- **WORK REQUEST**
Among the entries below, extract exactly the lines that run from the one with "The image size is (1919, 1017)." through the one with "Given: Open the Recycle bin in sidebar", both ends included.

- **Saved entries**
Segment Open
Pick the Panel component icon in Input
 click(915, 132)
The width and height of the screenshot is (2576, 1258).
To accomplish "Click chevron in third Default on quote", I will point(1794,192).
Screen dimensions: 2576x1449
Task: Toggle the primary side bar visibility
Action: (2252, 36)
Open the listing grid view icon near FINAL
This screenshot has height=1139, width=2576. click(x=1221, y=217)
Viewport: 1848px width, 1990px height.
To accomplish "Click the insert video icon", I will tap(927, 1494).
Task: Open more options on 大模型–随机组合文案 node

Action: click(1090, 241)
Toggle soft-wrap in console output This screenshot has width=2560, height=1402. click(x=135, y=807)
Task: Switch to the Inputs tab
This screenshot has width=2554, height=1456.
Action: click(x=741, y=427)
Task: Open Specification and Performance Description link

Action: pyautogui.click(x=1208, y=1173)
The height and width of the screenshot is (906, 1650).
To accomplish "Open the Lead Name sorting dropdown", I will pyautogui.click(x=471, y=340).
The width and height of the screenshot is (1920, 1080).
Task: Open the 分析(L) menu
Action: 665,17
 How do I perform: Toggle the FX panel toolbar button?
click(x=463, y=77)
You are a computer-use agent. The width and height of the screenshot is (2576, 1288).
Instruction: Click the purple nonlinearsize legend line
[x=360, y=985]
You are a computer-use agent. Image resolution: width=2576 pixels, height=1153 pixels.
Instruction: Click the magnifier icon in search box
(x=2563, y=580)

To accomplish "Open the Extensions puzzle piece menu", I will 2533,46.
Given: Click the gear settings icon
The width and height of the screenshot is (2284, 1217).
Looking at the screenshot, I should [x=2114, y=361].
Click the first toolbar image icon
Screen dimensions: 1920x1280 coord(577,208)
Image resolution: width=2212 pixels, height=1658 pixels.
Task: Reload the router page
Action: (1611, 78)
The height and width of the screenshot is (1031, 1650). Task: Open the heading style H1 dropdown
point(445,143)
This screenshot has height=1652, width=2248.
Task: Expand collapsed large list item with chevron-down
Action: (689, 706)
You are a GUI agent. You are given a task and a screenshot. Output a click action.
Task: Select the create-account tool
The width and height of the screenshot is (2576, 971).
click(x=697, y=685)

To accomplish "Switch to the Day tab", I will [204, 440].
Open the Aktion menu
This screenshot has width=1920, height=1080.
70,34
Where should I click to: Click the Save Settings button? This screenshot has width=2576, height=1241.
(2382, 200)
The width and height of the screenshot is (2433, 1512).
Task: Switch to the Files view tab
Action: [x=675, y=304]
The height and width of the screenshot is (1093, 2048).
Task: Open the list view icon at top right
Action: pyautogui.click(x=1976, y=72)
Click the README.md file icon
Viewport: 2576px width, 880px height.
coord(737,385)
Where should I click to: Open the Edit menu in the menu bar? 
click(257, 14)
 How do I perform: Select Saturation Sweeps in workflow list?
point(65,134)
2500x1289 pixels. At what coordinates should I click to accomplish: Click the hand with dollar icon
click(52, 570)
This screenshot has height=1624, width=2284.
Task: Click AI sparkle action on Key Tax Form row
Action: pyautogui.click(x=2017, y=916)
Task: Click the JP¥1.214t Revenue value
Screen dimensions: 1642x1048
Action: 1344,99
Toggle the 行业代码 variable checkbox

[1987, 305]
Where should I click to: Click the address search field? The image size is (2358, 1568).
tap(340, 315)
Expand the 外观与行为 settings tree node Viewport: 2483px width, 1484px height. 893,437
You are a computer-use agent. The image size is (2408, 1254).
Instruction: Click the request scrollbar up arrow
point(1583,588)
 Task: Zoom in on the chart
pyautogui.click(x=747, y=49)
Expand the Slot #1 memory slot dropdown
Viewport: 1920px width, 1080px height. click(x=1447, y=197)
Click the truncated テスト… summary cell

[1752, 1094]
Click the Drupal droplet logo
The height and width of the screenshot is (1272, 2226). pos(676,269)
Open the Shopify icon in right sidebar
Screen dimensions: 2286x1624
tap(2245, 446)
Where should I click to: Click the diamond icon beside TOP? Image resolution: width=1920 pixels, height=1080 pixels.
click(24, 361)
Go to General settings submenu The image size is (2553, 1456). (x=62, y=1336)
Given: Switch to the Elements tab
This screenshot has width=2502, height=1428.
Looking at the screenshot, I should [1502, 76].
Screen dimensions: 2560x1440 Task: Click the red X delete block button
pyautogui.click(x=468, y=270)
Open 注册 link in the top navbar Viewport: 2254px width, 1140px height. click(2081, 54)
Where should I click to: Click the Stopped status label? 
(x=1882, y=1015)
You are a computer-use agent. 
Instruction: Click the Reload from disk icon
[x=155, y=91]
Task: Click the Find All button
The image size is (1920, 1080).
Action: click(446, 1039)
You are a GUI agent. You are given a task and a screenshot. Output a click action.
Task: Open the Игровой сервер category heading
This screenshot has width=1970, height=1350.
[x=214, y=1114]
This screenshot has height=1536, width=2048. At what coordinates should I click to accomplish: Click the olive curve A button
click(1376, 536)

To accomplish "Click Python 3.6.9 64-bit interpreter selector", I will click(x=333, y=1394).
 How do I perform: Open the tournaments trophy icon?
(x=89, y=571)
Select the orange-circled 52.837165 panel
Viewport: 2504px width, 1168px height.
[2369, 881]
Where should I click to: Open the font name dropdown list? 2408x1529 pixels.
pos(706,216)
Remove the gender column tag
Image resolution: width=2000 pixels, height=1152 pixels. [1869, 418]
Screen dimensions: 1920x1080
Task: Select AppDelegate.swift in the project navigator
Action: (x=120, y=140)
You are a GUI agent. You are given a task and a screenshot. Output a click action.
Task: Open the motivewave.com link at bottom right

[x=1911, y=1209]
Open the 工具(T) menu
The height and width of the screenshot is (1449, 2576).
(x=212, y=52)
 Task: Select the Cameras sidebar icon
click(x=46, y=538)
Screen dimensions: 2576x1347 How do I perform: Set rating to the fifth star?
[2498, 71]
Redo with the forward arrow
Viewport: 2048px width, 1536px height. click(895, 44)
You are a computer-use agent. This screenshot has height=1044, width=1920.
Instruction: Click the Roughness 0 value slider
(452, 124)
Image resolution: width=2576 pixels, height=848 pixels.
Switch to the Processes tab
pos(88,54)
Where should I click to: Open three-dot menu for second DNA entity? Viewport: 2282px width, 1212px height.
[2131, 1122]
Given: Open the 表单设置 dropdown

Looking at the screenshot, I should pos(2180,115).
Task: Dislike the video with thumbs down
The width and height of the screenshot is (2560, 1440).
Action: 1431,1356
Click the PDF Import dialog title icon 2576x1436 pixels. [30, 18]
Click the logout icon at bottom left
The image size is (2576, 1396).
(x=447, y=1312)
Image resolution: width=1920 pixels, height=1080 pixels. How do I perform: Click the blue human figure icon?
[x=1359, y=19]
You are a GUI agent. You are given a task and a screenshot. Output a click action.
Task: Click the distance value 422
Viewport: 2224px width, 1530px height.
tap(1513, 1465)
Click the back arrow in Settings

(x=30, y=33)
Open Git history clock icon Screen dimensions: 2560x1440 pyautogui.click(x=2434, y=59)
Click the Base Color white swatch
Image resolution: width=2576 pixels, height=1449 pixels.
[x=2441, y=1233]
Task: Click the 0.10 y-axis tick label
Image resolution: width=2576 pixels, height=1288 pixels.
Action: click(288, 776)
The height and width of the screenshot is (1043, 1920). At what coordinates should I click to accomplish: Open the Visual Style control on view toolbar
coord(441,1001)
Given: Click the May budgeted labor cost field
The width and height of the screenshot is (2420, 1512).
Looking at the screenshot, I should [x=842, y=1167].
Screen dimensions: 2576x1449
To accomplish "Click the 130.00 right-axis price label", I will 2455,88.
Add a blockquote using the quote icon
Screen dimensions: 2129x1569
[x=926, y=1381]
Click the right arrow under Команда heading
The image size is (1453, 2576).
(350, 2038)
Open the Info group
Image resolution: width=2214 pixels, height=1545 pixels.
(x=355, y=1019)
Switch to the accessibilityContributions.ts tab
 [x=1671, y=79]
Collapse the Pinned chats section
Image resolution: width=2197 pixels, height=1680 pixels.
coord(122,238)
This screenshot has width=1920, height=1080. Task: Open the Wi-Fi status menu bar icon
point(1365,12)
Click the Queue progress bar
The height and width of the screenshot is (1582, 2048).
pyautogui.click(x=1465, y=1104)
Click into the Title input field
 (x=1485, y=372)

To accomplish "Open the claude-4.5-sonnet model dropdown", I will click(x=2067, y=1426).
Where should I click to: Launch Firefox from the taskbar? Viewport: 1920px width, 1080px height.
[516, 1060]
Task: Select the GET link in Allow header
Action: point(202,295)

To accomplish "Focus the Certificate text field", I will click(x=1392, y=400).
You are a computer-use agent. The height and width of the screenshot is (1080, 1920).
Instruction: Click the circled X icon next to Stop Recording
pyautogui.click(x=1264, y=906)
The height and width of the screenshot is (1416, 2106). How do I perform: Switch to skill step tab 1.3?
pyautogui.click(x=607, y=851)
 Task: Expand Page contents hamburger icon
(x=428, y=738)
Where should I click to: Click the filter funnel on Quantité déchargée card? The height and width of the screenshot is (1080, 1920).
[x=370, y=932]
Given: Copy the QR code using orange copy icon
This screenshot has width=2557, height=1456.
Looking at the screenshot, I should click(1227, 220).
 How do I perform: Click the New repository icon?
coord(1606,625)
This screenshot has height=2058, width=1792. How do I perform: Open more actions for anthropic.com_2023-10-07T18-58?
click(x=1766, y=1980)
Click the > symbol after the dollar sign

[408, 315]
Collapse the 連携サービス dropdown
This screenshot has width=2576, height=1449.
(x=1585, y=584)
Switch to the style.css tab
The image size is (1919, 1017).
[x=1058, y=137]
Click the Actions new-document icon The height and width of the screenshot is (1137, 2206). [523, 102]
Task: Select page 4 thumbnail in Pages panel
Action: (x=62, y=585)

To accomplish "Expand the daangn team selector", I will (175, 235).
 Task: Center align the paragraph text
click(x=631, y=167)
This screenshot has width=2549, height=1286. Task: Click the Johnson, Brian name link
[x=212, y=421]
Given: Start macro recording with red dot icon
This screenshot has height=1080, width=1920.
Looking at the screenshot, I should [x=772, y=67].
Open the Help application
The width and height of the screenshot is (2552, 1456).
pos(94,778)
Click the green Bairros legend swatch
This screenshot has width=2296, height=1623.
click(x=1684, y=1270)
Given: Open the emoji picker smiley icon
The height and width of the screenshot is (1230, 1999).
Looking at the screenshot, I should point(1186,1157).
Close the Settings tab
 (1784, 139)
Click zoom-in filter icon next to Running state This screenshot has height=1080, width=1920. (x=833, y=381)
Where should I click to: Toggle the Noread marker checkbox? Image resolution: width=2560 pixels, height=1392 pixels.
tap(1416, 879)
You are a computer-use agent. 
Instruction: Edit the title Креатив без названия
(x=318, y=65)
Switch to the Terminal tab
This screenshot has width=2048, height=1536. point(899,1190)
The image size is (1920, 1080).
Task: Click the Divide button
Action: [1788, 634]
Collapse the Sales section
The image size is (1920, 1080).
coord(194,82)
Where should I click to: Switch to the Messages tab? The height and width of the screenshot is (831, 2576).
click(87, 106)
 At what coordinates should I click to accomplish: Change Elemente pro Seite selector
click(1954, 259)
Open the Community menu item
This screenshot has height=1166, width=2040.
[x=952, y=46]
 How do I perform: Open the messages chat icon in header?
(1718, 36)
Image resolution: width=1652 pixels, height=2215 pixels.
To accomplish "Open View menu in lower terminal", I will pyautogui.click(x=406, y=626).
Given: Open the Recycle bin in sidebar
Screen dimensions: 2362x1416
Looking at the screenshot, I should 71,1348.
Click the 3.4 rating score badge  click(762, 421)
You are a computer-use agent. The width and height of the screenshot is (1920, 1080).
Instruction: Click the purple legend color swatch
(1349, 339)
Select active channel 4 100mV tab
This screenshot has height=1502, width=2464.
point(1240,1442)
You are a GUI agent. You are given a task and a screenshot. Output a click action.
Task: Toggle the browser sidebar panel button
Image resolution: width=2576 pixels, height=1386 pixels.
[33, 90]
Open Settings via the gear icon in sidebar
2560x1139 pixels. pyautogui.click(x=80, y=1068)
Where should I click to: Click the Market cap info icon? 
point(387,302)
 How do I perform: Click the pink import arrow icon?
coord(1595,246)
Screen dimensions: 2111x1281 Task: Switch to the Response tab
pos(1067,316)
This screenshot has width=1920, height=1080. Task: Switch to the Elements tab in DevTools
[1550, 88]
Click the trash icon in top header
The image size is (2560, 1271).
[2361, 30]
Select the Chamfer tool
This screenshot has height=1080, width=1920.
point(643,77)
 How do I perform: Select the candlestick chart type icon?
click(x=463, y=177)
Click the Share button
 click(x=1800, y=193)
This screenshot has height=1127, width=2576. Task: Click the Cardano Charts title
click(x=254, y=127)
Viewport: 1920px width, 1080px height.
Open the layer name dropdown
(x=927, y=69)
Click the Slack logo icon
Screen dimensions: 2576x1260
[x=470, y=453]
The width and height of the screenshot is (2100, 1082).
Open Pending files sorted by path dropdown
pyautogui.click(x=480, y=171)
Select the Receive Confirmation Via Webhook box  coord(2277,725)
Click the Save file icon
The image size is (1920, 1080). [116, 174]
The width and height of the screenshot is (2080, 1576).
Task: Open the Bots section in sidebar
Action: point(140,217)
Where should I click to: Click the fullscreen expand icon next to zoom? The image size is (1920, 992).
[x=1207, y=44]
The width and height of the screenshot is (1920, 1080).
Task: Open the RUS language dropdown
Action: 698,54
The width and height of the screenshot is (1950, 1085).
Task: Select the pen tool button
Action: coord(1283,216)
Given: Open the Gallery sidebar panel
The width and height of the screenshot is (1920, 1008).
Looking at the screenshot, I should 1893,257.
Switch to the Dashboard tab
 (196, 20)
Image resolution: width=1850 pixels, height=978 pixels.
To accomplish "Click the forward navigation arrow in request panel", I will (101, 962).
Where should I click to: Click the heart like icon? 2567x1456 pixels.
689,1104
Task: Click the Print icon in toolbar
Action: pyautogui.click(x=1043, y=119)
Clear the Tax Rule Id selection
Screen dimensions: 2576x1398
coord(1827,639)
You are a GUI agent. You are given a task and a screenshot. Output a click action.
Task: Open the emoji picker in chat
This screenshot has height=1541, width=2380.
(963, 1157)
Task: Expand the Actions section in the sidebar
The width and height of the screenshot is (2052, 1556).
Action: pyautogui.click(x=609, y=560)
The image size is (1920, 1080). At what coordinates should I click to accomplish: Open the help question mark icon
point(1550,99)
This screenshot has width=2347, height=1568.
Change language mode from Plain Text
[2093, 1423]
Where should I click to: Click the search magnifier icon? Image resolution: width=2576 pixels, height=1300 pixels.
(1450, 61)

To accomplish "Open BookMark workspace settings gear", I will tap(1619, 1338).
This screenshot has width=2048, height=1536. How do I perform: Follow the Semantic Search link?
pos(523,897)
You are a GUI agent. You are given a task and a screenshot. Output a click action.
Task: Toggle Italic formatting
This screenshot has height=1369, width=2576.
Segment Closed
- **OUTPUT FOR THIS EXERCISE**
The image size is (1919, 1017).
[x=1058, y=137]
Click the Actions new-document icon The height and width of the screenshot is (1137, 2206). [523, 102]
Task: Select page 4 thumbnail in Pages panel
Action: (x=62, y=585)

To accomplish "Expand the daangn team selector", I will (175, 235).
 Task: Center align the paragraph text
click(x=631, y=167)
This screenshot has width=2549, height=1286. Task: Click the Johnson, Brian name link
[x=212, y=421]
Given: Start macro recording with red dot icon
This screenshot has height=1080, width=1920.
Looking at the screenshot, I should [x=772, y=67].
Open the Help application
The width and height of the screenshot is (2552, 1456).
pos(94,778)
Click the green Bairros legend swatch
This screenshot has width=2296, height=1623.
click(x=1684, y=1270)
Given: Open the emoji picker smiley icon
The height and width of the screenshot is (1230, 1999).
Looking at the screenshot, I should point(1186,1157).
Close the Settings tab
 (1784, 139)
Click zoom-in filter icon next to Running state This screenshot has height=1080, width=1920. (x=833, y=381)
Where should I click to: Toggle the Noread marker checkbox? Image resolution: width=2560 pixels, height=1392 pixels.
tap(1416, 879)
You are a computer-use agent. 
Instruction: Edit the title Креатив без названия
(x=318, y=65)
Switch to the Terminal tab
This screenshot has width=2048, height=1536. point(899,1190)
The image size is (1920, 1080).
Task: Click the Divide button
Action: [1788, 634]
Collapse the Sales section
The image size is (1920, 1080).
coord(194,82)
Where should I click to: Switch to the Messages tab? The height and width of the screenshot is (831, 2576).
click(87, 106)
 At what coordinates should I click to accomplish: Change Elemente pro Seite selector
click(1954, 259)
Open the Community menu item
This screenshot has height=1166, width=2040.
[x=952, y=46]
 How do I perform: Open the messages chat icon in header?
(1718, 36)
Image resolution: width=1652 pixels, height=2215 pixels.
To accomplish "Open View menu in lower terminal", I will pyautogui.click(x=406, y=626).
Given: Open the Recycle bin in sidebar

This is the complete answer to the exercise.